The Iron Thorn - Caitlin Kittredge [31]
“If you want to get out of Lovecraft before the sun goes up, this is the way to do it,” Dean said. “Now, I know no Uptown princess is going to come down to the Rustworks looking for yours truly. No girl who can’t pay the toll would come this far.” Dean grinned at me. “You’re no princess.”
I swallowed hard. My throat felt like it was lined with sandpaper. “And you’re no white knight,” I told Dean, and before my nerve failed me, stuck my hand into the gap an acetylene torch had cut in the tollbooth’s side. My fingers brushed a thin iron spike set where the coin slot should be.
I placed it against my index finger and pressed down. My blood dribbled into the crevice of my knuckle, warming the skin. The spike was cold where it bit into my flesh.
No Proctors swooped down on me and no fanciful black magic swarmed up to turn me into the wanton heretic that Professor Swan and his newsreels warned about.
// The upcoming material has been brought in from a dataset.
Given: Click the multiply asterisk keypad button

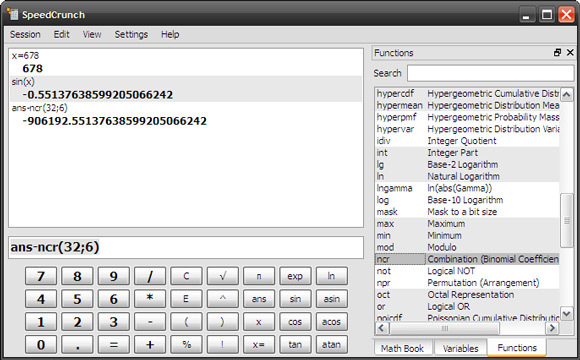Looking at the screenshot, I should tap(150, 299).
My finger started to ache, and I pulled my hand away, sucking on it and getting an aftertaste of iron.
The automaton regarded me with its flame eyes and then withdrew its arm into the booth. “Proceed, travelerssss.”
“There,” Dean said. “Not so bad, is it?”
Cal stepped up. “What about me? What do I do?”
“Nothing,” Dean said. “You didn’t hire me, she did.” He tilted his head toward me. “You’re awful quiet, Miss Aoife. You all right?”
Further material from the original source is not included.